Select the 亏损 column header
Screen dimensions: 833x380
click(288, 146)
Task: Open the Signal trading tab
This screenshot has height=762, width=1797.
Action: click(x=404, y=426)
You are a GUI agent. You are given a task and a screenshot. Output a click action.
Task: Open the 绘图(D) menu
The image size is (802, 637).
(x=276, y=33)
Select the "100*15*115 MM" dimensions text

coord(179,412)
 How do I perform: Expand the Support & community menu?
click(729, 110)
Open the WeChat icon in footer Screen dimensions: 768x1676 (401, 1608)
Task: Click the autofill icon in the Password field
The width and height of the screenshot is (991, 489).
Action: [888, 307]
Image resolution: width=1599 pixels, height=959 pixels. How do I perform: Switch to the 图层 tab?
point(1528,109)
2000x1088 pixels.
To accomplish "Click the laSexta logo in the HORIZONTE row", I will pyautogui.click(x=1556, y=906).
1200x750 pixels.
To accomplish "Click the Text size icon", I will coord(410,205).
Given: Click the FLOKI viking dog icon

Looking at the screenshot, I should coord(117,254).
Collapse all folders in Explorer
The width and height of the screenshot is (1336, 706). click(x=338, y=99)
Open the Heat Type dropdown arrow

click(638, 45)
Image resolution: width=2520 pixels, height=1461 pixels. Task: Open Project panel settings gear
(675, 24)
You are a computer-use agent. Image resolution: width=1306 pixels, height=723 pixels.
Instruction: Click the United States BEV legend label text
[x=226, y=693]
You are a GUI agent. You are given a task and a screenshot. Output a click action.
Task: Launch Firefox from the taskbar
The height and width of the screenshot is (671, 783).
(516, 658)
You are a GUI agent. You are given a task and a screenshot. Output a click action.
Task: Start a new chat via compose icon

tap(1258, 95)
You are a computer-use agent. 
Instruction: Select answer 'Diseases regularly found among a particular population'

■ REQUIREMENT: Write out all the lines above again, switching every "GUI agent" to "desktop agent" and leaving everything else unchanged.

■ TASK RESPONSE:
Select the 亏损 column header
Screen dimensions: 833x380
click(288, 146)
Task: Open the Signal trading tab
This screenshot has height=762, width=1797.
Action: click(x=404, y=426)
You are a desktop agent. You are given a task and a screenshot. Output a click action.
Task: Open the 绘图(D) menu
The image size is (802, 637).
(x=276, y=33)
Select the "100*15*115 MM" dimensions text

coord(179,412)
 How do I perform: Expand the Support & community menu?
click(729, 110)
Open the WeChat icon in footer Screen dimensions: 768x1676 (401, 1608)
Task: Click the autofill icon in the Password field
The width and height of the screenshot is (991, 489).
Action: [888, 307]
Image resolution: width=1599 pixels, height=959 pixels. How do I perform: Switch to the 图层 tab?
point(1528,109)
2000x1088 pixels.
To accomplish "Click the laSexta logo in the HORIZONTE row", I will pyautogui.click(x=1556, y=906).
1200x750 pixels.
To accomplish "Click the Text size icon", I will coord(410,205).
Given: Click the FLOKI viking dog icon

Looking at the screenshot, I should coord(117,254).
Collapse all folders in Explorer
The width and height of the screenshot is (1336, 706). click(x=338, y=99)
Open the Heat Type dropdown arrow

click(638, 45)
Image resolution: width=2520 pixels, height=1461 pixels. Task: Open Project panel settings gear
(675, 24)
You are a computer-use agent. Image resolution: width=1306 pixels, height=723 pixels.
Instruction: Click the United States BEV legend label text
[x=226, y=693]
You are a desktop agent. You are given a task and a screenshot. Output a click action.
Task: Launch Firefox from the taskbar
The height and width of the screenshot is (671, 783).
(516, 658)
You are a desktop agent. You are given a task and a screenshot. Output a click action.
Task: Start a new chat via compose icon

tap(1258, 95)
You are a computer-use agent. 
Instruction: Select answer 'Diseases regularly found among a particular population'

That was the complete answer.